Monday, August 22, 2005

Politics: Today's Reading Assignment

The always excellent Digby has a great post up today, and it leads to an even better comment thread. Basically, Digby's sick and fucking tired of the Democrats being led around by the faction of the party that not only been losing elections and been wrong 100 percent of the time, but also condescending to the rest of us. His conclusion:
I am not a pacifist. And I never said that we should not respond to the threat of global terrorism. But I disagreeed with the way this administration and the Democratic hawks went about doing it --- especially this enormous mistake of invading a middle eastern country for inscrutable reasons, at this time, in this way. And I was right. I don't know if I represent the zeitgeist of the rank and file, but I do know that I and others of "the left" who saw this debacle for what it was have earned a little fucking respect.

Unfortunately, Digby, it ain't fucking forthcoming. The DLC's never-ending pursuit of the mythical "middle voter' and the circular firing squad mentality proves that the lessons have not been learned up top. They continue to blame the "left" as if we've been making the decisions or holding any power.

It's not really fair or effective to try and boil down Digby's post, just go read the whole thing, but I will highlight one of the comments. One of the best, and most damning, pieces of analysis of the failed "success" of the current Democratic strategy I've ever read:
I was thinking about the "we were right and you were wrong" argument. And while I agree wholeheartedly, I wonder if this couldn't more pragmatically be rephrased as "the Democratic support of the Iraq war was a political disaster." That's all anyone needs to say about it because it's indisputable.

And the reason it was a disaster is that the Democrats continue to use what business managament consultants call a "fast follower" strategy. That's when you don't actually take any risks in the marketplace but instead watch what the successful guys do and then mimic them as fast as possible. Instead of paying attention to your customers you pay attention to the other guy's marketing presentations. In a hot market this strategy can work--but when the economy goes sour you're the one holding the bag.

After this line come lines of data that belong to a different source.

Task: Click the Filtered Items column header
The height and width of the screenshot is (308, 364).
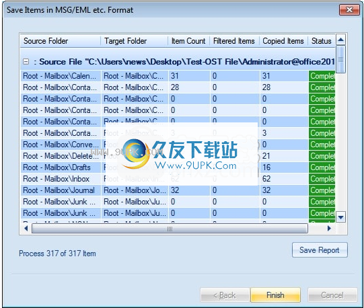Action: pos(234,41)
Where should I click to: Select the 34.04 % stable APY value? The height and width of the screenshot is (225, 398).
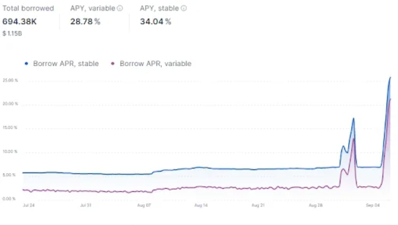pyautogui.click(x=155, y=21)
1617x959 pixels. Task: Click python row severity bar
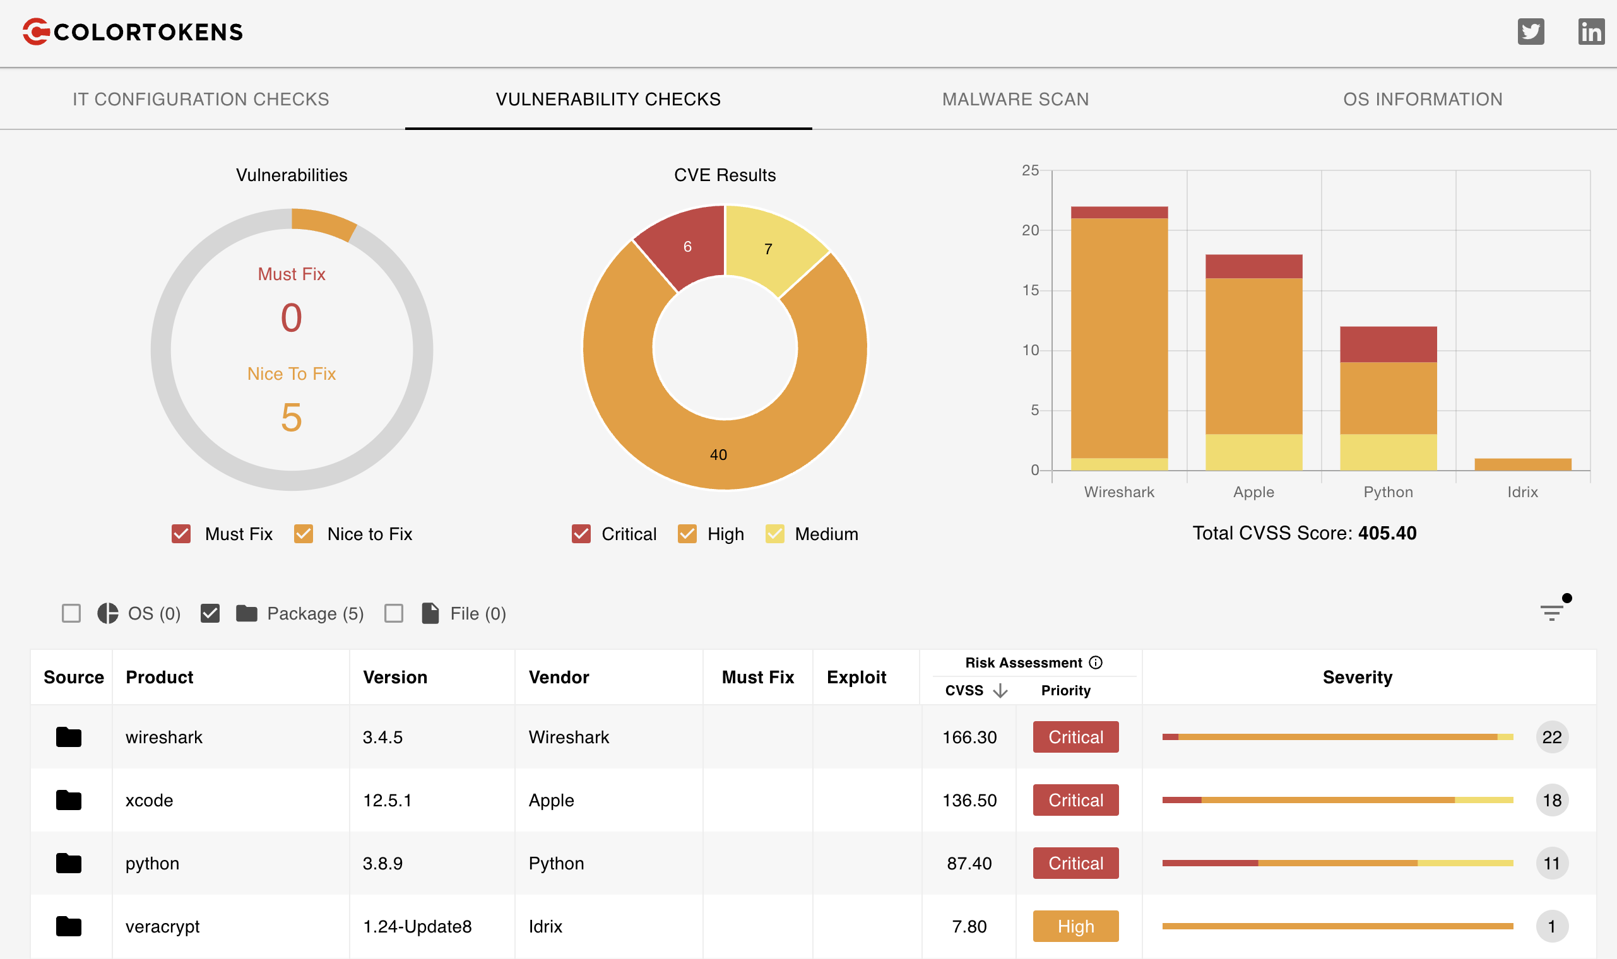click(x=1337, y=863)
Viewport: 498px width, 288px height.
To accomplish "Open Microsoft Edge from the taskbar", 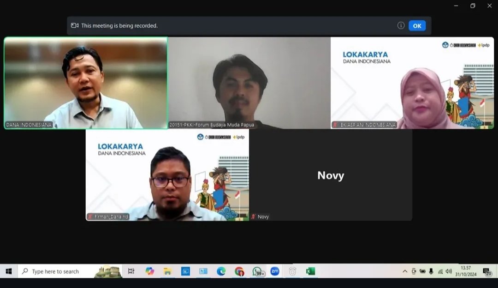I will point(221,271).
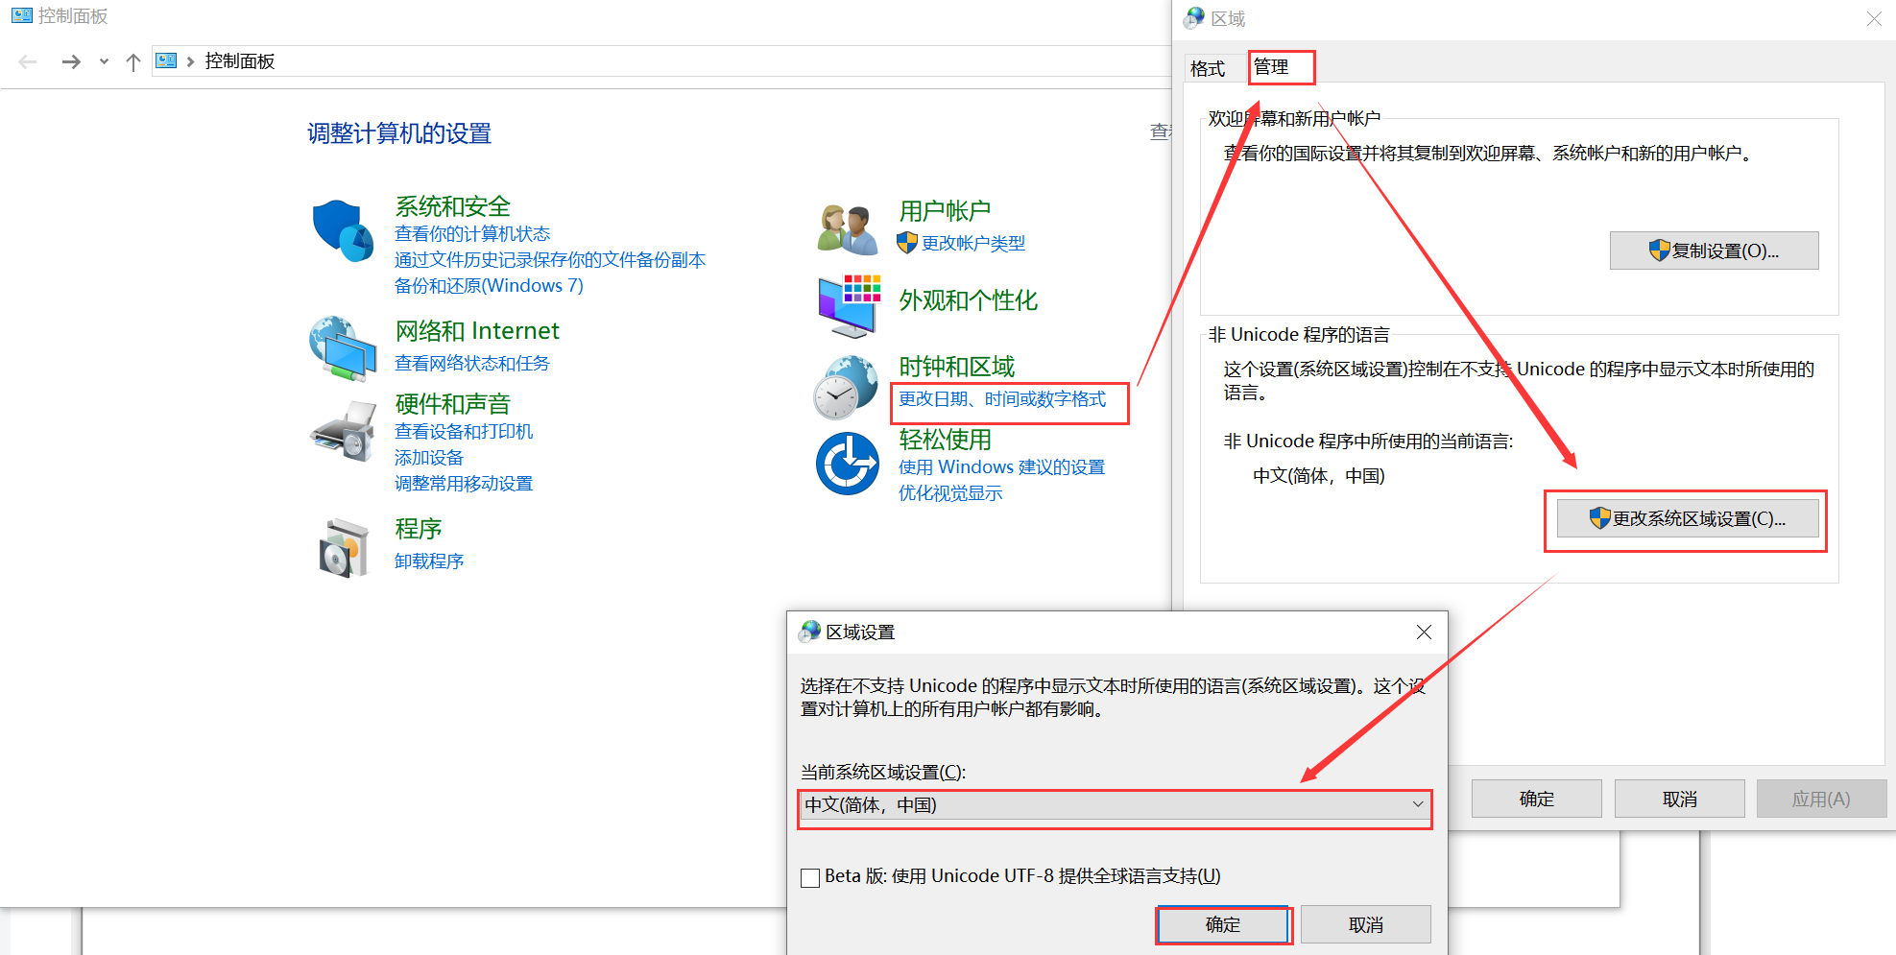Click the 更改系统区域设置 button
Screen dimensions: 1896x955
[x=1687, y=519]
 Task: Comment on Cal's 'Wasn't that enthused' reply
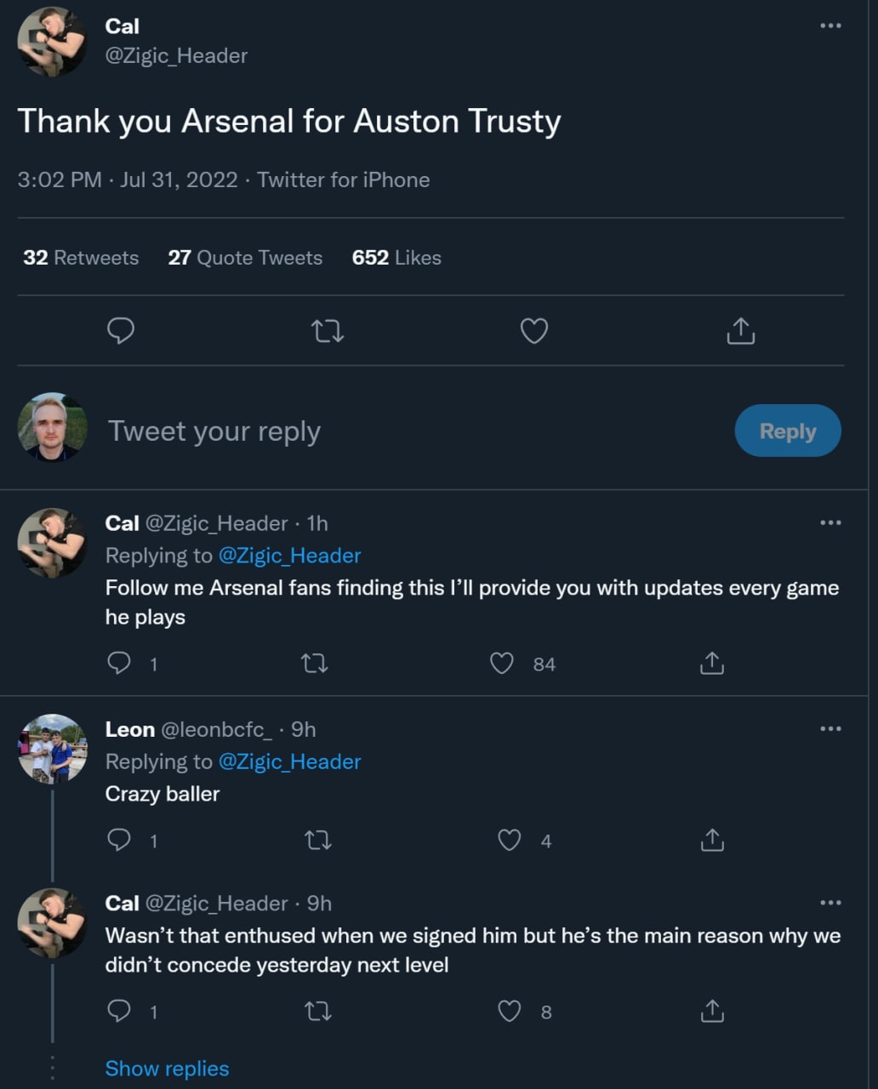point(119,1012)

The same is with the Democrats. They're always a half-step behind the GOP, and the difference is that politics is a zero-sum game and there's no benefit to being a fast follower. You get none of the rewards for being ahead of the curve and you get all the risks of being behind it.
Halfdan Adonais | 08.22.05 - 2:22 pm | #

Exactly. And until one of the "hawks" admits they fucked up and comes clean, I will never truly believe in/support them. They aren't leading, they're still following.